Theatre round-up: 10 Aug 2015

Although I just had one theatre trip this week, you may recall I’ve been to a couple of Edinburgh previews over the past couple of weeks. And unlike some national publications that I won’t name, I honour requests to keep quiet until opening night. (I also don’t use grainy photos taken on a hidden camera phone, but that’s a whole other story.)

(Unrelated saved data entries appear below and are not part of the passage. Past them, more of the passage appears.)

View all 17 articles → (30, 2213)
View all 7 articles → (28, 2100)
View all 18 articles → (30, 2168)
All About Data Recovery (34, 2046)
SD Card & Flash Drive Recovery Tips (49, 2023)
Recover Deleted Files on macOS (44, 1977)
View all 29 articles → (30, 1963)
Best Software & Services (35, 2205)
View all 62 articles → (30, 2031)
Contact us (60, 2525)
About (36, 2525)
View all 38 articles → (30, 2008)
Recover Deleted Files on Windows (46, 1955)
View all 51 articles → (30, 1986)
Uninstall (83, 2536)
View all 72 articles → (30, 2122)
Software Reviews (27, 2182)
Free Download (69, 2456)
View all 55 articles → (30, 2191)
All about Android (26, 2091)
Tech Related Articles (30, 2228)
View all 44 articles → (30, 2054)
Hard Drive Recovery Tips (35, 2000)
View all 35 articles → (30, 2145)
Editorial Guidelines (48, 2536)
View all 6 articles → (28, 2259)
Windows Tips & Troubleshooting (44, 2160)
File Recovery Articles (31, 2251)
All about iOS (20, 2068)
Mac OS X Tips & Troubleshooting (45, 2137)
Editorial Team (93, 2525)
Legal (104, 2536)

Anyway, since the Fringe is now well and truly underway, my reviews have been published, so I feel comfortable talking about them here. Beginning with:

To She or Not To She

I was excited to see how this one-woman show, written and performed by Emma Bentley of Joue le Genre, had turned out, after getting a brief glimpse at the Morley College scratch night a few months ago. And I wasn’t disappointed – what began as a research project into female actors playing Shakespearean characters has turned out to be a very funny yet deeply thought-provoking piece about the very current topic of sexism in the acting industry. Emma Bentley is enthusiastic and likeable, and at the same time clearly very passionate about her message; the show is evidently a labour of love and one that I feel privileged to have seen in its early stages. With plenty of in-jokes for the actors and the women in the audience, it’s a very inclusive show – and there’s a fair bit of Shakespeare fangirling too, which is never a bad thing.

To She or Not To She review for LondonTheatre1

A Fine line

The second preview was also a one-woman show, but couldn’t have been more different. Ronnie Dorsey’s new work, about the six-decade relationship between two best friends, is a moving and incredibly powerful piece. In just an hour, the story of Rita and Angie takes us on an emotional journey that covers puberty, sex, babies, infidelity, love and loss. Judith Paris gives an intimate performance as she shares one elderly lady’s rambling memories; at times it feels like the audience is intruding on a very private moment as she addresses her monologue to her absent friend. Ultimately, the play reveals itself to be much more than just an assortment of memories; it invites us to consider the different kinds of love, and the fine line between expressing our true desires and conforming to society’s expectations.

A Fine Line review for LondonTheatre1

These shows are currently being performed in Edinburgh, and I’d recommend them both if you’re lucky enough to be there.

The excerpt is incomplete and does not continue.